- What the task requires
Each record that follows should be transcribed word for word.

- Data shown
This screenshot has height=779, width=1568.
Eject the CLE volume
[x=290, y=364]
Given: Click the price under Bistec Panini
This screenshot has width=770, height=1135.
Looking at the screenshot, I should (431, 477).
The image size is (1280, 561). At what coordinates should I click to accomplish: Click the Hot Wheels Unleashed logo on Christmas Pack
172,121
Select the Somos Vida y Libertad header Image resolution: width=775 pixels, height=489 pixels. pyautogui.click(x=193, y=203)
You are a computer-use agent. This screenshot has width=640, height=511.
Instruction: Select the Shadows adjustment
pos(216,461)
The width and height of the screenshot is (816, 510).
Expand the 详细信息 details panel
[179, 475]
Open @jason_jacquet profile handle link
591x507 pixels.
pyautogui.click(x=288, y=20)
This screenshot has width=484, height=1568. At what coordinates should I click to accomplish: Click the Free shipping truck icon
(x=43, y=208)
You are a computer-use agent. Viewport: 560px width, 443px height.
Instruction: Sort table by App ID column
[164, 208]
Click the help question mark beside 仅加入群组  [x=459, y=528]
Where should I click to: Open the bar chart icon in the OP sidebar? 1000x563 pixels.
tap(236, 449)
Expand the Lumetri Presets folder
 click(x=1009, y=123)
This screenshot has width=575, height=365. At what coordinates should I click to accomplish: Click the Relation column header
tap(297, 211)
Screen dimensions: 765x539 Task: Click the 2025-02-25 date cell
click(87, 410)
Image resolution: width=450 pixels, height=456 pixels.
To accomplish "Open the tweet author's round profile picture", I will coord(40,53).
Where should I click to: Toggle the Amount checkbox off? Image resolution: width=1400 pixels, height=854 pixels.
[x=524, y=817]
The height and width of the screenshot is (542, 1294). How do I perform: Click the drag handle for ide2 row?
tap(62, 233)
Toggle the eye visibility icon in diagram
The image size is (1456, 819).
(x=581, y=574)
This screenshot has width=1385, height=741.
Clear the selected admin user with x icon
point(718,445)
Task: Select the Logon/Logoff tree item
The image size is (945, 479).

- Reply
This screenshot has height=779, width=1568.
Eject the CLE volume
[x=290, y=364]
Given: Click the price under Bistec Panini
This screenshot has width=770, height=1135.
Looking at the screenshot, I should (431, 477).
The image size is (1280, 561). At what coordinates should I click to accomplish: Click the Hot Wheels Unleashed logo on Christmas Pack
172,121
Select the Somos Vida y Libertad header Image resolution: width=775 pixels, height=489 pixels. pyautogui.click(x=193, y=203)
You are a computer-use agent. This screenshot has width=640, height=511.
Instruction: Select the Shadows adjustment
pos(216,461)
The width and height of the screenshot is (816, 510).
Expand the 详细信息 details panel
[179, 475]
Open @jason_jacquet profile handle link
591x507 pixels.
pyautogui.click(x=288, y=20)
This screenshot has width=484, height=1568. At what coordinates should I click to accomplish: Click the Free shipping truck icon
(x=43, y=208)
You are a computer-use agent. Viewport: 560px width, 443px height.
Instruction: Sort table by App ID column
[164, 208]
Click the help question mark beside 仅加入群组  [x=459, y=528]
Where should I click to: Open the bar chart icon in the OP sidebar? 1000x563 pixels.
tap(236, 449)
Expand the Lumetri Presets folder
 click(x=1009, y=123)
This screenshot has width=575, height=365. At what coordinates should I click to accomplish: Click the Relation column header
tap(297, 211)
Screen dimensions: 765x539 Task: Click the 2025-02-25 date cell
click(87, 410)
Image resolution: width=450 pixels, height=456 pixels.
To accomplish "Open the tweet author's round profile picture", I will coord(40,53).
Where should I click to: Toggle the Amount checkbox off? Image resolution: width=1400 pixels, height=854 pixels.
[x=524, y=817]
The height and width of the screenshot is (542, 1294). How do I perform: Click the drag handle for ide2 row?
tap(62, 233)
Toggle the eye visibility icon in diagram
The image size is (1456, 819).
(x=581, y=574)
This screenshot has width=1385, height=741.
Clear the selected admin user with x icon
point(718,445)
Task: Select the Logon/Logoff tree item
The image size is (945, 479).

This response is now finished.